First job for RTÉ cameraman was to follow JFK

Godfrey Graham with David Lean on the set of ‘Ryan’s Daughter’ in West Kerry.

Godfrey Graham’s first assignment with RTÉ was to cover John Kennedy’s visit to Ireland in 1963 this Friday – this Friday 50 years to the day of JFK’s assassination Graham will be in the Courthouse Studios gallery in Ennistymon to speak about an exhibition of his work. Joe Ó Muircheartaigh reports.

History through the lens

THERE he is, pictured with one of the giants of 20th century cinematography David Lean on the set of ‘Ryan’s Daughter’ in rugged west Kerry.
One artist to another, or as Ennis photographer Liam Hogan puts it, one genius to another. “Godfrey is a genius with a camera,” says Hogan, “the things he could do with a camera,” he adds.
For Graham it all started with John F Kennedy visit 50 years ago. “It was my first assignment,” recalls Graham, “and it was the start of a great adventure when I got as close to him with my camera that I could reach out and touch him, while I also got the opportunity to observe him at very close quarters with thousands around and in intimate surroundings. It was an exhilarating few days, but hectic.”
It was after 8pm and President Kennedy had just landed at Dublin Airport, but amid all the hoopla Godfrey Graham had 9 O’Clock News.
“It was very tight,” recalls Graham, “but myself and my colleague Simon Weafer had to get that specific shot.
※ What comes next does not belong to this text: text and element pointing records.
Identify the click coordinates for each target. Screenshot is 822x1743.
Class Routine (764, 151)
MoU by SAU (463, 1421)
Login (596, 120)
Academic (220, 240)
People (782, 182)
It was 8.20pm when we got to photograph Kennedy passing in Drumcondra and straight away we got the film to a motorcycle courier who was on standby who raced who raced to RTÉ with the footage.”
So began a hectic few days for the 25 year old as he raced around Ireland with Kennedy. “I remember after those first shots, the next thing myself an Simon Weafer did was get into our Zephyr Zodiac six-cylinder car and drive overnight to New Ross.
“In New Ross I remember I had a camera in one hand and a tripod in the other and was running so I could get down to this truck to film the president. When I got to the back of the truck the motorcade had started. There were about 50 or 60 overseas cameramen on board. I had to get up there with them.
“The presidential car with the six or eight security people standing on the running boards was on the move – that was about three feet behind me on the road and the truck I was trying to get up on was in front of me.
“I had no hands to get up and comments were being directed at me from the truck: ‘kid, get out of the way, get out of the way, you’re in the shot’. I just kept running behind the truck because I knew something would have to happen – somebody would have to help me or the Secret Service guys or the Gardai would take me out of the way.
“Next thing these two big burley NBC and CBS movie cameramen stopped filming and they picked me up by the elbows and they threw me up on the truck behind them out of the way. I was able to get to my feet and get my camera on the tripod and get set up,” he adds.
Graham’s determination had got him there – now to get more shots, now to get as close as possible with those 50 or 60 other cameramen out for the same goal. “You got to get the shot,” he says.
“I could have touched him by reaching out my hand. I was that close, but apart from that it’s the memory of how excited and overjoyed the people were because he had linked himself to them. I was overjoyed too. I was 25 years of age on the brink of my career and I was getting a chance to document some history.”
From there it was back to Dublin for what Graham describes as another “huge” opportunity. “I was told by Head of News Des Greeley, ‘You’re going to a private dinner in Áras an Uachtaráin that President de Valera is giving to the President Kennedy. Two cameramen from the White House – a movie cameraman and stills guy – will be there and two from Ireland. Nobody else.’
“From racing the streets of New Ross and fighting my away into position to get the shot, I was now being brought into the lair Áras an Uachtaráin to this intimate setting with President Kennedy and the de Valeras.
“The extraordinary thing about it was I was able to observe and photograph the presidential party. I was able to observe the president interact with those around him and the body language was fascinating.
“It was quite obvious that President Kennedy was absolutely fascinated and honoured to meet President de Valera. He knew the history of the man and how he had been so much part of the fight for freedom.
“We were there for a half an hour – no managers or people getting us in for the photocall or getting us out. There was a wonderful warmth from the man – you really sensed that this meant something to him. It meant something because of his family. It was the classic roots thing. He felt it, just like us. He felt it very, very strongly. It was really genuine and it was everywhere he went,” he adds.
It was in New Ross, it was in the Áras and in Shannon as he departed on June 29 – and it was in Washington a few weeks later when President Kennedy provided another filming opportunity for Godfrey Graham and a few more of the RTÉ crew.
“A message came from the White House to our Director General Kevin McCourt,” recalls Graham, “and it was a direct request from President Kennedy for a film of the Cadet School performing the drill that had impressed him so much at the 1916 memorial at Arbour Hill. We did a 15-minute film that was sent to Washington and is now in the John F Kennedy Presidential Library in Boston.”
A few months later, for those same cadets it was a case of from Arbour Hill to Arlington for Kennedy’s funeral.